Transcribe the material from its first line onward, ending with the line that contains "Task: Toggle pin" and adding nothing beyond it.
====
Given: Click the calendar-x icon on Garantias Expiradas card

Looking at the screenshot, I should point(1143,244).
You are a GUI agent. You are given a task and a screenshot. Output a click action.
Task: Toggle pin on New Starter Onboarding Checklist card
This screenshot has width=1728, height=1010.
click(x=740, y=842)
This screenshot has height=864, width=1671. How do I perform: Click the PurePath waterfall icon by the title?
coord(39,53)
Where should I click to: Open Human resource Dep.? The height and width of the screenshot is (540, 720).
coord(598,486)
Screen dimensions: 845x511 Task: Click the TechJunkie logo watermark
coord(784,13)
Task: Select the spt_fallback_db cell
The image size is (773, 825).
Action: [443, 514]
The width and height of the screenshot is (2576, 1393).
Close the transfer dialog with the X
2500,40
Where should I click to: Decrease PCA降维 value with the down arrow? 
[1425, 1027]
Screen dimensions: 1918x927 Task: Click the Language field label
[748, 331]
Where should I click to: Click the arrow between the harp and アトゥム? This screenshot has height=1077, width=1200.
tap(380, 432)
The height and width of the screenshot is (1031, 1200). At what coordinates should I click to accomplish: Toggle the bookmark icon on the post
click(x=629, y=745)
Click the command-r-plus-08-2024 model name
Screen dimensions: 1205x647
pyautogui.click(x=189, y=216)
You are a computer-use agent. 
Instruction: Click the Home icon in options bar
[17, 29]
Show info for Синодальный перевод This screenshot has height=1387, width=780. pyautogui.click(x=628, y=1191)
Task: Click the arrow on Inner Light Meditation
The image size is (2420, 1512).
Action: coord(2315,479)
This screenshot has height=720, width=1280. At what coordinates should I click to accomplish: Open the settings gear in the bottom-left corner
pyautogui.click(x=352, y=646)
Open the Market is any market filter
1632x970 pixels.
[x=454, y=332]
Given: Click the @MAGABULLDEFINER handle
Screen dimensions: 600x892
====
**Finished exercise**
Given: Click the calendar-x icon on Garantias Expiradas card

Looking at the screenshot, I should point(1143,244).
You are a GUI agent. You are given a task and a screenshot. Output a click action.
Task: Toggle pin on New Starter Onboarding Checklist card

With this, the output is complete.